Voll Nicole, Gettel Cameron, Li Shu-Xia, Qin Li, Li Yixin, Attanasio Sarah, Epshtein Isabella, Nichols Marvin, Lilly Alexis, Quinton Jacob, Bernheim Susannah, Stiles Hannah, Murugiah Karthik, Mann N Clay, Venkatesh Arjun
Yale New Haven Health Services Corporation/Center for Outcomes Research & Evaluation, (YNHHSC/CORE), New Haven, Connecticut.
Department of Emergency Medicine, Yale School of Medicine, New Haven, Connecticut.
Prehosp Emerg Care. 2025 Jul 31:1-8. doi: 10.1080/10903127.2025.2535574.
In general, Medicare pays for emergency ground ambulance services when a patient is transported to the nearest emergency department (ED) or other select facilities. As state and local agencies strive to provide high quality person-centered emergency care in locations outside the ED, there is a need for a reliable and valid prehospital quality measure to ensure patient safety. The Centers for Medicare and Medicaid Innovation Center's Emergency Triage, Treat and Transport (ET3) Model created a unique opportunity to develop a quality measure for ambulance organizations to measure safe and effective prehospital care. Our objective was to develop and validate the Risk Adjusted Post-Ambulance Provider Triage ED Visit Rate Measure.
The measure was developed using 2021-2023 Medicare Part B fee-for-service administrative and claims data from 67 ambulance organizations that participated in the ET3 Model, triaging patients using predetermined clinical protocols. The measure cohort included patients that were either transported to an alternative destination (TAD), such as urgent care, or provided treatment in place (TIP). The measure outcome was met if the patient subsequently had an ED visit or died within three days of a TAD/TIP encounter, as an inverse measure, lower is better. We calculated a risk-adjusted measure score using a hierarchical generalized linear model approach, adjusting for patient-level variables and calculating model and measure performance. Finally, we assessed measure face validity and construct validity. To ensure measure reliability, some results were examined using a minimum case threshold of 20 TAD/TIP encounters by each ambulance organization.

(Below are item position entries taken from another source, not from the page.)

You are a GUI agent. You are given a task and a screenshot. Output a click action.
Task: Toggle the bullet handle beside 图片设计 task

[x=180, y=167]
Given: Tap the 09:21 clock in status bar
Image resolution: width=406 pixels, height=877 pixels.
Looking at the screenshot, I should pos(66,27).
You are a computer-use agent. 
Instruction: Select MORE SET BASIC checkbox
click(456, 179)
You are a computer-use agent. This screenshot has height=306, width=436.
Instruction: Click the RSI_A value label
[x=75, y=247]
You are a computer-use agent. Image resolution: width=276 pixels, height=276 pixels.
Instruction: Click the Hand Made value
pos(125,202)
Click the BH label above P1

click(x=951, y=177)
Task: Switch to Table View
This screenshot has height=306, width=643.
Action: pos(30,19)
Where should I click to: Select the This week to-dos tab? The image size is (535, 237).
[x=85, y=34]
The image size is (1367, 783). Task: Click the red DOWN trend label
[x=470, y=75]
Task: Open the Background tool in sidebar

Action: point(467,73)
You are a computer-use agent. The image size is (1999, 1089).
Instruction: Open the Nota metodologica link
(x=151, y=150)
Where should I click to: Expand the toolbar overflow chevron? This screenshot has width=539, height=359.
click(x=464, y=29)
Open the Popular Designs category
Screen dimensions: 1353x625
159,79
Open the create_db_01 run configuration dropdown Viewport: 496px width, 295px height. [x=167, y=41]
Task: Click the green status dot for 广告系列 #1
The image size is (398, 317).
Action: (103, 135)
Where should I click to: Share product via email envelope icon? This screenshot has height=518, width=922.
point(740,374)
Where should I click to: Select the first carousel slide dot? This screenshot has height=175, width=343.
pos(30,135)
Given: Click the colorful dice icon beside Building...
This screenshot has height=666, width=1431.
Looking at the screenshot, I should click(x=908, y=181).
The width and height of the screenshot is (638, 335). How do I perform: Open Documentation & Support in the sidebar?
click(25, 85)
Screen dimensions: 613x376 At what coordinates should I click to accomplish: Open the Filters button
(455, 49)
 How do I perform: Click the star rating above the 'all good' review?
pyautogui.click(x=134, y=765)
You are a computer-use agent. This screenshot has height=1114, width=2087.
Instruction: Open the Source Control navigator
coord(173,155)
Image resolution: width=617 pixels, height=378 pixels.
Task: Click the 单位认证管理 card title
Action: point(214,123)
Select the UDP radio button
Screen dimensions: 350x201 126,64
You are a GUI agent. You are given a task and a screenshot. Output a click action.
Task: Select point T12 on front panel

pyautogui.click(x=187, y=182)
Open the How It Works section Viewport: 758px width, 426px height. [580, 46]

Among the 22 ambulance organizations that met the minimum case volume threshold, the mean, SD measure score was 20.3 (5.3), ranging from 11.6 to 35.4. The mean (SD) reliability signal-to-noise ratio was 0.791 (0.124). Nine of 11 (82%) members of an interested party consensus group provided a positive vote of face validity. Construct validity was demonstrated by identifying an anticipated negative correlation with three relevant prehospital measures.
The Risk Adjusted Post-Ambulance Provider Triage ED Visit Rate Measure is a reliable and valid measure that fills a critical gap in assessing patient safety in prehospital care in the United States.
一般来说,当患者被转运至最近的急诊科(ED)或其他特定医疗机构时,医疗保险会支付地面急救救护车服务费用。随着州和地方机构努力在急诊科以外的地点提供高质量的以患者为中心的急救护理,需要一种可靠且有效的院前质量指标来确保患者安全。医疗保险和医疗补助服务中心创新中心的紧急分诊、治疗和转运(ET3)模式创造了一个独特的机会,可为救护车组织制定一项质量指标,以衡量安全有效的院前护理。我们的目标是开发并验证风险调整后的救护车提供者分诊后急诊就诊率指标。
该指标是利用2021 - 2023年医疗保险B部分按服务收费的行政和索赔数据开发的,这些数据来自67个参与ET3模式的救护车组织,这些组织使用预定的临床方案对患者进行分诊。该指标队列包括被转运至替代目的地(TAD)(如紧急护理机构)或就地接受治疗(TIP)的患者。如果患者在TAD/TIP接触后的三天内随后前往急诊科就诊或死亡,则该指标达标,作为一项反向指标,数值越低越好。我们使用分层广义线性模型方法计算了风险调整后的指标得分,对患者层面的变量进行了调整,并计算了模型和指标的性能。最后,我们评估了指标的表面效度和结构效度。为确保指标的可靠性,我们使用每个救护车组织20次TAD/TIP接触的最低病例阈值对一些结果进行了检验。
在达到最低病例量阈值的22个救护车组织中,指标得分的均值、标准差为20.3(5.3),范围为11.6至35.4。可靠性信噪比的均值(标准差)为0.791(0.124)。利益相关方共识小组的11名成员中有9名(82%)对表面效度投了赞成票。通过确定与三项相关院前指标的预期负相关关系,证明了结构效度。
风险调整后的救护车提供者分诊后急诊就诊率指标是一项可靠且有效的指标,填补了美国院前护理中评估患者安全的关键空白。